CHALLENGE:
Please repeat the items between the lines holding "Screen dimensions: 382x215" and "coord(662,21)", inclusive, copying them exactly.

PROVIDED RECORDS:
┄┄┄┄┄┄
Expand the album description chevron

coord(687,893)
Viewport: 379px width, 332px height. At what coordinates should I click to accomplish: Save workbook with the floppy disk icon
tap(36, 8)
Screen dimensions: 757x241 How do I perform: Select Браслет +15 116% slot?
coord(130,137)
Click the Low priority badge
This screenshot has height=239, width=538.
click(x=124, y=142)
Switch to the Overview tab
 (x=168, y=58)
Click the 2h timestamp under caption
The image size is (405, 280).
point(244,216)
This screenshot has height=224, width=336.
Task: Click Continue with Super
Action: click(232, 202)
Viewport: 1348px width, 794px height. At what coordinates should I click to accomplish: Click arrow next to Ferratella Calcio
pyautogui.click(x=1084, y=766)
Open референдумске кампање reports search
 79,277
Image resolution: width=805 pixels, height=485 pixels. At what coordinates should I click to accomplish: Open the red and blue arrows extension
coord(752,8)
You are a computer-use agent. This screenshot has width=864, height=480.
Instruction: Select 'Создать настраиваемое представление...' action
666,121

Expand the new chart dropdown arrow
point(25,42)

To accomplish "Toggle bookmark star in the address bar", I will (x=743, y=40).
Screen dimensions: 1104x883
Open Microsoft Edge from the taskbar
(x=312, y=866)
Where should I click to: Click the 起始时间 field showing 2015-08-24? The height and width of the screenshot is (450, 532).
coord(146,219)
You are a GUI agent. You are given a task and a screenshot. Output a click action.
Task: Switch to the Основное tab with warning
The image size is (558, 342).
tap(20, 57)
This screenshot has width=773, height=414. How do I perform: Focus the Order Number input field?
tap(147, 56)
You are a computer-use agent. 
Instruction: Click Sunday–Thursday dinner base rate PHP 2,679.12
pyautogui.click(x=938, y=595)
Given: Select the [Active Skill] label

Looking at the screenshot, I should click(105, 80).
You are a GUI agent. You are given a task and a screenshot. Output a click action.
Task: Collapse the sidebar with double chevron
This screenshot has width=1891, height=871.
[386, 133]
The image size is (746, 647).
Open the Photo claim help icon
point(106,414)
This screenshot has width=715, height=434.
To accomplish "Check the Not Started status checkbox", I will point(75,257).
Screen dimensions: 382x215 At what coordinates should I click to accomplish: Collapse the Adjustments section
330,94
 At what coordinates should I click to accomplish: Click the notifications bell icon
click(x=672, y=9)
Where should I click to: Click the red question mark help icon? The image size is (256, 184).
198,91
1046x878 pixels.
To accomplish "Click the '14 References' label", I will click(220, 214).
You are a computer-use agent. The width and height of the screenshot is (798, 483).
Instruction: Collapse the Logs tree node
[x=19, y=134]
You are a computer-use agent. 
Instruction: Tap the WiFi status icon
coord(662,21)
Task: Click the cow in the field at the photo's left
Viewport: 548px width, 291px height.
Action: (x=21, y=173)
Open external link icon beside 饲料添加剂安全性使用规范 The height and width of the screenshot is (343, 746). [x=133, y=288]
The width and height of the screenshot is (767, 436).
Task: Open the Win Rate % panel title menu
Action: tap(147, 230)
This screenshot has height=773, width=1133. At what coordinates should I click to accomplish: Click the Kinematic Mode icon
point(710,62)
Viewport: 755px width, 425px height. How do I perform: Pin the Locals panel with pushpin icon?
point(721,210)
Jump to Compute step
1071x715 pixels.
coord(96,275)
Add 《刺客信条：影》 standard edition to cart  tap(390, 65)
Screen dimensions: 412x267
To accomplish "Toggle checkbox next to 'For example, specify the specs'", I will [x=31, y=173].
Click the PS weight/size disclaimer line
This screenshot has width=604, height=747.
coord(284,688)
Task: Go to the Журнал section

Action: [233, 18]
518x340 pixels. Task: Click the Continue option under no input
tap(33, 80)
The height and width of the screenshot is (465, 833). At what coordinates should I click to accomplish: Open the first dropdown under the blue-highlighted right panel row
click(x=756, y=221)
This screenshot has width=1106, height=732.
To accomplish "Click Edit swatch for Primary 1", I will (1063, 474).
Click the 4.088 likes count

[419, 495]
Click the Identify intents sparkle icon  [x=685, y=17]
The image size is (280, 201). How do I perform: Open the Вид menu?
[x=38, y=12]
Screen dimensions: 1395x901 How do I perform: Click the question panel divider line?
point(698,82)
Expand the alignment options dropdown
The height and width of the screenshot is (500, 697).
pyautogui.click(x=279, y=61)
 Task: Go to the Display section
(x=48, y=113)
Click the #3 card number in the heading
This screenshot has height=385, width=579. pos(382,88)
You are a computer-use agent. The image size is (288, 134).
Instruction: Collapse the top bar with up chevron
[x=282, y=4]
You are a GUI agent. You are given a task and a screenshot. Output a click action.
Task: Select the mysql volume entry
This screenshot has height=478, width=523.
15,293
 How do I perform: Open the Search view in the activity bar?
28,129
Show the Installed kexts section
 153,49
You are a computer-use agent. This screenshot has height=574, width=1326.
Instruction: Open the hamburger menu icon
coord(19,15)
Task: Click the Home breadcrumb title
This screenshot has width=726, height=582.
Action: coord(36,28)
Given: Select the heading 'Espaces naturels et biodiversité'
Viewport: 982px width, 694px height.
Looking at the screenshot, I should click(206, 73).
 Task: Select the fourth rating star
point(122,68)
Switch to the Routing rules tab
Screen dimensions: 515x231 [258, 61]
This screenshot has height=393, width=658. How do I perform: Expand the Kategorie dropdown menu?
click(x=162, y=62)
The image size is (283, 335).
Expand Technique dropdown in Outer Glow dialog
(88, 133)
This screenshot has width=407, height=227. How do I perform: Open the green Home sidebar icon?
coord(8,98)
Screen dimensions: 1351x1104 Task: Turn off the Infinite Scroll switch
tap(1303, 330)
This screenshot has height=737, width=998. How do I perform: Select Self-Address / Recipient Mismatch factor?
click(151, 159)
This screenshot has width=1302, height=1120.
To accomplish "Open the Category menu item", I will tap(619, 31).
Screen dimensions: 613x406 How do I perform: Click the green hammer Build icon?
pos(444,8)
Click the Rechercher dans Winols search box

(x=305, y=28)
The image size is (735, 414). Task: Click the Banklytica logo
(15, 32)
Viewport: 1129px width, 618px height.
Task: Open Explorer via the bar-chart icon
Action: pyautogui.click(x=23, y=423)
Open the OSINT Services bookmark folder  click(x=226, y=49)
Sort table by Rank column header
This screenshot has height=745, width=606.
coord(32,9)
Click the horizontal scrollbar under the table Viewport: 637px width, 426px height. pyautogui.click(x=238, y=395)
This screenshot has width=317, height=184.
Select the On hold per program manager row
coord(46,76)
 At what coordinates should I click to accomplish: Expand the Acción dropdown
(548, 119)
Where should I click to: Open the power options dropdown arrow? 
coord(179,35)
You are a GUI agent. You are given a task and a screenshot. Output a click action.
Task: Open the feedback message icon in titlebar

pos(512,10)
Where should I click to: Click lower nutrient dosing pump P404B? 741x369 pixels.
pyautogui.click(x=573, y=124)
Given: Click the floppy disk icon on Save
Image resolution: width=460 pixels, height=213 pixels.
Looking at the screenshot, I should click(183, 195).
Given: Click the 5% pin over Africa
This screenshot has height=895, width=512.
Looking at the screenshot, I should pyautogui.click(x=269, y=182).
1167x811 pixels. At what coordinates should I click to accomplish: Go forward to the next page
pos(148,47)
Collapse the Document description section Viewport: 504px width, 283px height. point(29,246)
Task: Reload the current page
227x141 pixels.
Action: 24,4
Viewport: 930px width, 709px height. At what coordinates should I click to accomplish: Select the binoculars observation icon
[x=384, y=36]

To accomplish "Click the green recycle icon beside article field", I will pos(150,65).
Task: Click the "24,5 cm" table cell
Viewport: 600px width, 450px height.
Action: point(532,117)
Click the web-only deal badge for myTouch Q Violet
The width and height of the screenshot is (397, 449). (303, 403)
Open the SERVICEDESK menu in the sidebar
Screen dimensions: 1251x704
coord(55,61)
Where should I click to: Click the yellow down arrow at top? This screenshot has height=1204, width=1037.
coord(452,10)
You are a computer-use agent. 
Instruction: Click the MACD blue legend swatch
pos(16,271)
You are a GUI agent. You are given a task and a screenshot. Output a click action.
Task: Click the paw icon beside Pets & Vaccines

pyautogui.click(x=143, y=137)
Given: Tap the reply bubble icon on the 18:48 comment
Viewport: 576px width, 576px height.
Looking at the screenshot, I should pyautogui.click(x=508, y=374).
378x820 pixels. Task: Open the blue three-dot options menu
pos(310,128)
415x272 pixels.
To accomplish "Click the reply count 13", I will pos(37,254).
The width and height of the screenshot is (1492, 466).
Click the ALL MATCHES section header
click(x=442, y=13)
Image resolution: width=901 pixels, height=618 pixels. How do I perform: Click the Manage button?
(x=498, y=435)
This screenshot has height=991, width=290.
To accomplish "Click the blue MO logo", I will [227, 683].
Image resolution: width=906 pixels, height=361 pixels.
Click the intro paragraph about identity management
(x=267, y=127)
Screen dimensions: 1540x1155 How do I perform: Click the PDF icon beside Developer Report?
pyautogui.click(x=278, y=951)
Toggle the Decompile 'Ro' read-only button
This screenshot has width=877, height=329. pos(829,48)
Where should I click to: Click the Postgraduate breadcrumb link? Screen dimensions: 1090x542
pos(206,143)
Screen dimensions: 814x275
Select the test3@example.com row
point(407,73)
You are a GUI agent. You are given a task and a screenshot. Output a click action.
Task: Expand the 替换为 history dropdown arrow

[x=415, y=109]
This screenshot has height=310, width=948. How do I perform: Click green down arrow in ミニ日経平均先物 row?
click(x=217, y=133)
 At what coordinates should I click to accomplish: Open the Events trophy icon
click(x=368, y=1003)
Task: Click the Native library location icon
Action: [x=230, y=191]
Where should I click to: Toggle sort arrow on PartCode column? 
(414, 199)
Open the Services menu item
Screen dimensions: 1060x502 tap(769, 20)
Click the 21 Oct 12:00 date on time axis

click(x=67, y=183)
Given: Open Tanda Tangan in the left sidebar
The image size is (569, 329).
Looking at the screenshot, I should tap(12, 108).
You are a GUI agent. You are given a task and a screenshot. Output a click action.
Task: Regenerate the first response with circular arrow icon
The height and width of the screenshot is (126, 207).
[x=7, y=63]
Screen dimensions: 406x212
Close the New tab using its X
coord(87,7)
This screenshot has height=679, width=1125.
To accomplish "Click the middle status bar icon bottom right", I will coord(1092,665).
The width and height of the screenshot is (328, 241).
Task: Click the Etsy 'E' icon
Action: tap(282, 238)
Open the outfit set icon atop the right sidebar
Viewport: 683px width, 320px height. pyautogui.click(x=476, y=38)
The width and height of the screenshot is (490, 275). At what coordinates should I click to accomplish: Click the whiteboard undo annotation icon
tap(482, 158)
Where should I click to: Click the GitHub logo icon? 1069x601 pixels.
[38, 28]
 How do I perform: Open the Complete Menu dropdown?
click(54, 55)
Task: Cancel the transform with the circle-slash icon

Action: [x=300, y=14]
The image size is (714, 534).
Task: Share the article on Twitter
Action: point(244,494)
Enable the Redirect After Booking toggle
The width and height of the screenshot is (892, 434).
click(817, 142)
┄┄┄┄┄┄
THE COMPLETED TASK:
Screen dimensions: 382x215 At what coordinates should I click to accomplish: Collapse the Adjustments section
330,94
 At what coordinates should I click to accomplish: Click the notifications bell icon
click(x=672, y=9)
Where should I click to: Click the red question mark help icon? The image size is (256, 184).
198,91
1046x878 pixels.
To accomplish "Click the '14 References' label", I will click(220, 214).
You are a computer-use agent. The width and height of the screenshot is (798, 483).
Instruction: Collapse the Logs tree node
[x=19, y=134]
You are a computer-use agent. 
Instruction: Tap the WiFi status icon
coord(662,21)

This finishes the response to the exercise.